The research team has developed a model that predicts modifications needed to enhance enzyme function. "Improving protein function, particularly enzyme functionality, is complex because it often involves multiple synergistic mutations," Zhao explained. This integrated approach leverages AI to create a smaller library of potential enzyme variants, thus eliminating the need for random searches across vast protein sequences.

According to Nilmani Singh, co-first author of the study, "In a typically sized enzyme, the possible number of variations is larger than the number of atoms in the universe. By employing AI, we can streamline the identification of potentially useful mutations."

To facilitate this process, the researchers utilized the iBioFoundry, a facility at the University of Illinois dedicated to the rapid engineering and testing of biological systems. Zhao directs this center, which is supported by the National Science Foundation (NSF). The process begins with the AI tool generating suggestions for enzyme modifications based on existing structural datasets.
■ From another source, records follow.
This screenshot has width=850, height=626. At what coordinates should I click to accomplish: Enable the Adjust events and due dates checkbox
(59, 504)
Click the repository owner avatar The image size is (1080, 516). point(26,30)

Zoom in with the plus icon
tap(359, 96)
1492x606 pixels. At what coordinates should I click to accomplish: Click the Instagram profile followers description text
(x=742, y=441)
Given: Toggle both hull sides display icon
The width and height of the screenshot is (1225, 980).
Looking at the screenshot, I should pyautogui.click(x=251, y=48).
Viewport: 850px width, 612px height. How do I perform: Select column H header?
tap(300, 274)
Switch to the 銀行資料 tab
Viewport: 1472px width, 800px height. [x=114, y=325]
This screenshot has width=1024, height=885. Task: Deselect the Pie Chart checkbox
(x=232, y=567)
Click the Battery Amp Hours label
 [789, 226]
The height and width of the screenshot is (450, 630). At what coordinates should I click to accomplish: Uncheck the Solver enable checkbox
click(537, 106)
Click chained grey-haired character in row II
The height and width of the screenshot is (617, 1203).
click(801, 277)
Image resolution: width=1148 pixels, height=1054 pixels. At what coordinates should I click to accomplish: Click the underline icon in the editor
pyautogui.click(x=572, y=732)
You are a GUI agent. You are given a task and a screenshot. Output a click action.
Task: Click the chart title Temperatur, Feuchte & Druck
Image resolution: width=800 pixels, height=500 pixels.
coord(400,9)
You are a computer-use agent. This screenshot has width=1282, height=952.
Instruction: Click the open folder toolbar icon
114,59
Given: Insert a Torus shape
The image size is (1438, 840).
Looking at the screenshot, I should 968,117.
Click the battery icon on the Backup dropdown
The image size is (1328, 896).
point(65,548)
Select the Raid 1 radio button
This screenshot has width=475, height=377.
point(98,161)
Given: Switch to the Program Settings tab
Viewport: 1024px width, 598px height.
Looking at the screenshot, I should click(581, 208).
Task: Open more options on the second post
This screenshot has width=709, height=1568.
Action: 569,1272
These suggestions are then implemented using automated protein synthesis machines at the iBioFoundry, followed by rapid functional testing of the variants.

Stephan Lane, manager of the iBioFoundry and co-first author, emphasized the lab's goal of achieving a self-driving lab environment. "This setup allows the lab to design, make, and test proteins autonomously, with AI algorithms guiding the design and robotics handling the construction and testing phases."

The researchers successfully enhanced two industrial enzymes using this method. One enzyme, designed to improve the nutritional content of animal feed, exhibited a 26-fold increase in activity, while another catalyst used in industrial chemical synthesis achieved a 16-fold increase in activity and a 90-fold improvement in substrate preference.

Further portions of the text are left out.